-- start GIVEN DATA --
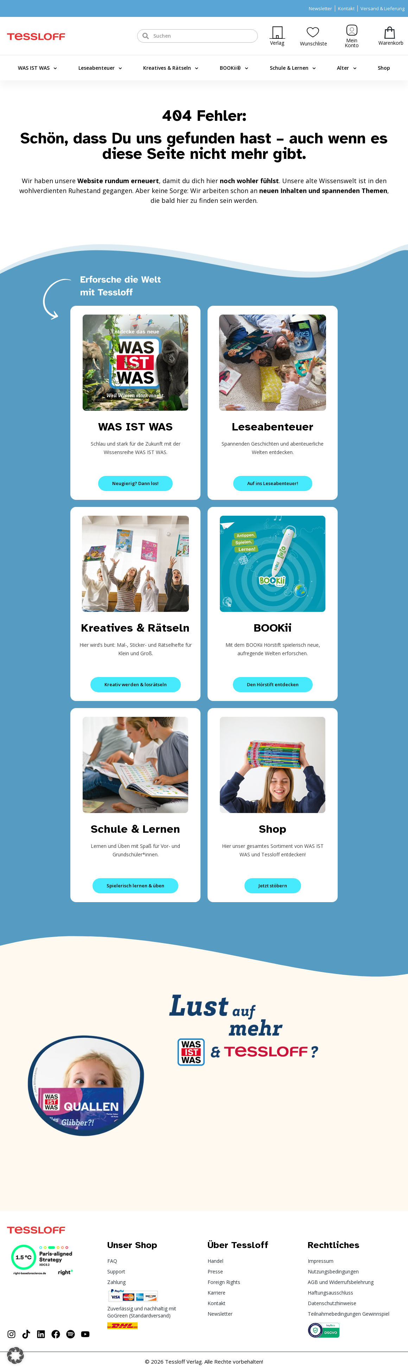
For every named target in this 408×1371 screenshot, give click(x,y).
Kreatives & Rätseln (170, 68)
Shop (384, 67)
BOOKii (273, 628)
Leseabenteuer (100, 68)
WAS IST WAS (37, 68)
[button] (15, 1355)
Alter (346, 68)
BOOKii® (234, 68)
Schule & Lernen (293, 68)
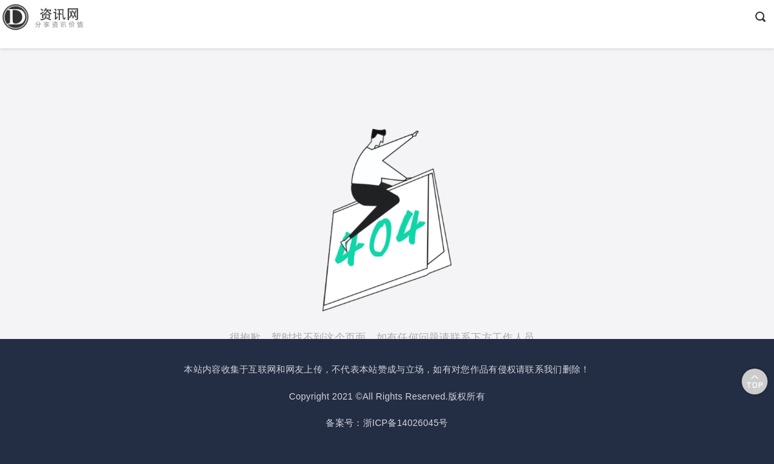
-- end GIVEN DATA --
TASK STATEMENT =>
Rewrite these lines with "screenshot" swapped for "image" and everything else kept the same. Leave out the pictures.

SOLUTION FOR THIS PROBLEM =>
For every named target in this 408×1371 image, give click(x,y).
Kreatives & Rätseln (170, 68)
Shop (384, 67)
BOOKii (273, 628)
Leseabenteuer (100, 68)
WAS IST WAS (37, 68)
[button] (15, 1355)
Alter (346, 68)
BOOKii® (234, 68)
Schule & Lernen (293, 68)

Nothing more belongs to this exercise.